Copy out every line below without alteration.

##### Data

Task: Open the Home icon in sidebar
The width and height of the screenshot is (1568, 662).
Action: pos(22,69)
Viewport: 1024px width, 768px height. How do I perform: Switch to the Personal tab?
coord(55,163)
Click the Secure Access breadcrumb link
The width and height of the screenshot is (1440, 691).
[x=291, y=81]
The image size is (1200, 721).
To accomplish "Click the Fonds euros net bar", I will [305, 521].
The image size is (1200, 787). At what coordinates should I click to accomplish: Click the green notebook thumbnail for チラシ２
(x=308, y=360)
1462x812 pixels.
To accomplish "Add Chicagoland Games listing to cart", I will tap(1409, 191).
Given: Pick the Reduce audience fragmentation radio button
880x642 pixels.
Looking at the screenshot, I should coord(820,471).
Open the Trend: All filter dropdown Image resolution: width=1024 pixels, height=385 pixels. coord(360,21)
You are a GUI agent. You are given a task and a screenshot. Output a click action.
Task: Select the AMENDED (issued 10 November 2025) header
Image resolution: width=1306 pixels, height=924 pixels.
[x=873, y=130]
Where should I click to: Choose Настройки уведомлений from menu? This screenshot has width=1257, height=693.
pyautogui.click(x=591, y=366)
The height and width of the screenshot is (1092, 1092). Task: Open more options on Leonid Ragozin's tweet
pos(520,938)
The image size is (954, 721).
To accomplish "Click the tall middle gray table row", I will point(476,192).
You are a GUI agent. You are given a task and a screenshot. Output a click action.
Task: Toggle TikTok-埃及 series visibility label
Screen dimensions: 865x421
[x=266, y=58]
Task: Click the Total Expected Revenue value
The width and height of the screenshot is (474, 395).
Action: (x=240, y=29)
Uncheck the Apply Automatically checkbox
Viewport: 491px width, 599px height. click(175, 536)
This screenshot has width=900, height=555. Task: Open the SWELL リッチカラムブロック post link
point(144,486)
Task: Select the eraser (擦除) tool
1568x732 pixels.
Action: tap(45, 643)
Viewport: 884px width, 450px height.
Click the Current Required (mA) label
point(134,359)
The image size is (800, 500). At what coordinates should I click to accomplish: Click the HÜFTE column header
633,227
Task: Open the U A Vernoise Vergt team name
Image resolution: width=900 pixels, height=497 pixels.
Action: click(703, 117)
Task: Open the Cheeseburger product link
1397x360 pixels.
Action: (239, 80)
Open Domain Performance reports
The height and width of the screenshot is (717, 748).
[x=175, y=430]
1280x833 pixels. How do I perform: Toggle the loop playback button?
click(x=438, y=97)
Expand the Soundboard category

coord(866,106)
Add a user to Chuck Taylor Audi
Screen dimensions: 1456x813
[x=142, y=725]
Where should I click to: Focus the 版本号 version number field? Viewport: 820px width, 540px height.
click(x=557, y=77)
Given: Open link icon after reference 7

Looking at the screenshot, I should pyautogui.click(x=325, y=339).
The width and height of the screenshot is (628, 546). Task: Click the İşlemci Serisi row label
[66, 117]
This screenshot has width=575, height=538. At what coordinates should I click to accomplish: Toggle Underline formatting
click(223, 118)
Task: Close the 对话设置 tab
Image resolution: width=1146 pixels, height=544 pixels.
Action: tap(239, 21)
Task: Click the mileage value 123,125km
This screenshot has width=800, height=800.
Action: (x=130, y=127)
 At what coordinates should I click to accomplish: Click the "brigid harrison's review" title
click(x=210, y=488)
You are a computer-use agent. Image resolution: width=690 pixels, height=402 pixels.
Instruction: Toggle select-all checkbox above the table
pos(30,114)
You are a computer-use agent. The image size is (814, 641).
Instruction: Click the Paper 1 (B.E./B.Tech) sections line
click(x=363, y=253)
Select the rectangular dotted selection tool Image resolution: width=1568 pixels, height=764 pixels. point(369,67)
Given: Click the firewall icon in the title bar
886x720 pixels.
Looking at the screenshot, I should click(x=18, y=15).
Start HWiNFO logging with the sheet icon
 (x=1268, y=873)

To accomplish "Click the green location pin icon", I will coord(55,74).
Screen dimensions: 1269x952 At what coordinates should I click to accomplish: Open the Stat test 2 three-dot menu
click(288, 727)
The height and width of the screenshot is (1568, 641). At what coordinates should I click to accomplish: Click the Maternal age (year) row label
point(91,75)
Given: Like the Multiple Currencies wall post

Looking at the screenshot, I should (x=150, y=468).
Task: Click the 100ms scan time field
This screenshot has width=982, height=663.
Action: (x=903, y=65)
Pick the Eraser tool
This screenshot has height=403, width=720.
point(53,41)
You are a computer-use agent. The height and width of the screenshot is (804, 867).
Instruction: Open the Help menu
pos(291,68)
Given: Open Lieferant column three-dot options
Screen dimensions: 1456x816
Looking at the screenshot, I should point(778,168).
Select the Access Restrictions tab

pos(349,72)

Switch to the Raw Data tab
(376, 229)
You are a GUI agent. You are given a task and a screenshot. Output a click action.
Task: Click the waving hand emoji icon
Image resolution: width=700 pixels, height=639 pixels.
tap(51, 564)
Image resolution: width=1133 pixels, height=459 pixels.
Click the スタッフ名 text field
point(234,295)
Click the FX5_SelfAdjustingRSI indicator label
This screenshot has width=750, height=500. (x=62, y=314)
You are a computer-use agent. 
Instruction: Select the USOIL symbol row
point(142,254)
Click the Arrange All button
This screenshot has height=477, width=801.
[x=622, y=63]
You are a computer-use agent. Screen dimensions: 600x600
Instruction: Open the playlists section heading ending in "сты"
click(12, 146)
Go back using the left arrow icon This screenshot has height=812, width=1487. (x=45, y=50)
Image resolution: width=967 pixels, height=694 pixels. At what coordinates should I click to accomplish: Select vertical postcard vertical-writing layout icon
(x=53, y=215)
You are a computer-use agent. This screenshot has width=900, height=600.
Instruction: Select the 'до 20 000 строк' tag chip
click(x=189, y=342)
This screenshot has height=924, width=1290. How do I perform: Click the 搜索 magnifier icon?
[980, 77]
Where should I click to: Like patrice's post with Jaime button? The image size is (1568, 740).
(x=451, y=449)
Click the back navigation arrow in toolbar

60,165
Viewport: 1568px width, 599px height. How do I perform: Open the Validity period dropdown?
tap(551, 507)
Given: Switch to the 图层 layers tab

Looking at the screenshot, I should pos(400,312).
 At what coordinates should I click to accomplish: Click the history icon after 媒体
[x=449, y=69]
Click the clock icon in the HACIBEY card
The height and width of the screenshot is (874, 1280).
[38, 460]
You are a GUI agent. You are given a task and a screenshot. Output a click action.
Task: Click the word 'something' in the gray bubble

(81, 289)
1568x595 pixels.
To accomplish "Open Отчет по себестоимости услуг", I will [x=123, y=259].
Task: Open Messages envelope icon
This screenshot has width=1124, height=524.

##########

● **Solved exercise**:
Task: Open the Home icon in sidebar
The width and height of the screenshot is (1568, 662).
Action: pos(22,69)
Viewport: 1024px width, 768px height. How do I perform: Switch to the Personal tab?
coord(55,163)
Click the Secure Access breadcrumb link
The width and height of the screenshot is (1440, 691).
[x=291, y=81]
The image size is (1200, 721).
To accomplish "Click the Fonds euros net bar", I will [305, 521].
The image size is (1200, 787). At what coordinates should I click to accomplish: Click the green notebook thumbnail for チラシ２
(x=308, y=360)
1462x812 pixels.
To accomplish "Add Chicagoland Games listing to cart", I will tap(1409, 191).
Given: Pick the Reduce audience fragmentation radio button
880x642 pixels.
Looking at the screenshot, I should coord(820,471).
Open the Trend: All filter dropdown Image resolution: width=1024 pixels, height=385 pixels. coord(360,21)
You are a GUI agent. You are given a task and a screenshot. Output a click action.
Task: Select the AMENDED (issued 10 November 2025) header
Image resolution: width=1306 pixels, height=924 pixels.
[x=873, y=130]
Where should I click to: Choose Настройки уведомлений from menu? This screenshot has width=1257, height=693.
pyautogui.click(x=591, y=366)
The height and width of the screenshot is (1092, 1092). Task: Open more options on Leonid Ragozin's tweet
pos(520,938)
The image size is (954, 721).
To accomplish "Click the tall middle gray table row", I will point(476,192).
You are a GUI agent. You are given a task and a screenshot. Output a click action.
Task: Toggle TikTok-埃及 series visibility label
Screen dimensions: 865x421
[x=266, y=58]
Task: Click the Total Expected Revenue value
The width and height of the screenshot is (474, 395).
Action: (x=240, y=29)
Uncheck the Apply Automatically checkbox
Viewport: 491px width, 599px height. click(175, 536)
This screenshot has width=900, height=555. Task: Open the SWELL リッチカラムブロック post link
point(144,486)
Task: Select the eraser (擦除) tool
1568x732 pixels.
Action: tap(45, 643)
Viewport: 884px width, 450px height.
Click the Current Required (mA) label
point(134,359)
The image size is (800, 500). At what coordinates should I click to accomplish: Click the HÜFTE column header
633,227
Task: Open the U A Vernoise Vergt team name
Image resolution: width=900 pixels, height=497 pixels.
Action: click(703, 117)
Task: Open the Cheeseburger product link
1397x360 pixels.
Action: (239, 80)
Open Domain Performance reports
The height and width of the screenshot is (717, 748).
[x=175, y=430]
1280x833 pixels. How do I perform: Toggle the loop playback button?
click(x=438, y=97)
Expand the Soundboard category

coord(866,106)
Add a user to Chuck Taylor Audi
Screen dimensions: 1456x813
[x=142, y=725]
Where should I click to: Focus the 版本号 version number field? Viewport: 820px width, 540px height.
click(x=557, y=77)
Given: Open link icon after reference 7

Looking at the screenshot, I should pyautogui.click(x=325, y=339).
The width and height of the screenshot is (628, 546). Task: Click the İşlemci Serisi row label
[66, 117]
This screenshot has width=575, height=538. At what coordinates should I click to accomplish: Toggle Underline formatting
click(223, 118)
Task: Close the 对话设置 tab
Image resolution: width=1146 pixels, height=544 pixels.
Action: tap(239, 21)
Task: Click the mileage value 123,125km
This screenshot has width=800, height=800.
Action: (x=130, y=127)
 At what coordinates should I click to accomplish: Click the "brigid harrison's review" title
click(x=210, y=488)
You are a computer-use agent. Image resolution: width=690 pixels, height=402 pixels.
Instruction: Toggle select-all checkbox above the table
pos(30,114)
You are a computer-use agent. The image size is (814, 641).
Instruction: Click the Paper 1 (B.E./B.Tech) sections line
click(x=363, y=253)
Select the rectangular dotted selection tool Image resolution: width=1568 pixels, height=764 pixels. point(369,67)
Given: Click the firewall icon in the title bar
886x720 pixels.
Looking at the screenshot, I should click(x=18, y=15).
Start HWiNFO logging with the sheet icon
 (x=1268, y=873)

To accomplish "Click the green location pin icon", I will coord(55,74).
Screen dimensions: 1269x952 At what coordinates should I click to accomplish: Open the Stat test 2 three-dot menu
click(288, 727)
The height and width of the screenshot is (1568, 641). At what coordinates should I click to accomplish: Click the Maternal age (year) row label
point(91,75)
Given: Like the Multiple Currencies wall post

Looking at the screenshot, I should (x=150, y=468).
Task: Click the 100ms scan time field
This screenshot has width=982, height=663.
Action: (x=903, y=65)
Pick the Eraser tool
This screenshot has height=403, width=720.
point(53,41)
You are a computer-use agent. The height and width of the screenshot is (804, 867).
Instruction: Open the Help menu
pos(291,68)
Given: Open Lieferant column three-dot options
Screen dimensions: 1456x816
Looking at the screenshot, I should point(778,168).
Select the Access Restrictions tab

pos(349,72)

Switch to the Raw Data tab
(376, 229)
You are a GUI agent. You are given a task and a screenshot. Output a click action.
Task: Click the waving hand emoji icon
Image resolution: width=700 pixels, height=639 pixels.
tap(51, 564)
Image resolution: width=1133 pixels, height=459 pixels.
Click the スタッフ名 text field
point(234,295)
Click the FX5_SelfAdjustingRSI indicator label
This screenshot has width=750, height=500. (x=62, y=314)
You are a computer-use agent. 
Instruction: Select the USOIL symbol row
point(142,254)
Click the Arrange All button
This screenshot has height=477, width=801.
[x=622, y=63]
You are a computer-use agent. Screen dimensions: 600x600
Instruction: Open the playlists section heading ending in "сты"
click(12, 146)
Go back using the left arrow icon This screenshot has height=812, width=1487. (x=45, y=50)
Image resolution: width=967 pixels, height=694 pixels. At what coordinates should I click to accomplish: Select vertical postcard vertical-writing layout icon
(x=53, y=215)
You are a computer-use agent. This screenshot has width=900, height=600.
Instruction: Select the 'до 20 000 строк' tag chip
click(x=189, y=342)
This screenshot has height=924, width=1290. How do I perform: Click the 搜索 magnifier icon?
[980, 77]
Where should I click to: Like patrice's post with Jaime button? The image size is (1568, 740).
(x=451, y=449)
Click the back navigation arrow in toolbar

60,165
Viewport: 1568px width, 599px height. How do I perform: Open the Validity period dropdown?
tap(551, 507)
Given: Switch to the 图层 layers tab

Looking at the screenshot, I should pos(400,312).
 At what coordinates should I click to accomplish: Click the history icon after 媒体
[x=449, y=69]
Click the clock icon in the HACIBEY card
The height and width of the screenshot is (874, 1280).
[38, 460]
You are a GUI agent. You are given a task and a screenshot. Output a click action.
Task: Click the word 'something' in the gray bubble

(81, 289)
1568x595 pixels.
To accomplish "Open Отчет по себестоимости услуг", I will [x=123, y=259].
Task: Open Messages envelope icon
This screenshot has width=1124, height=524.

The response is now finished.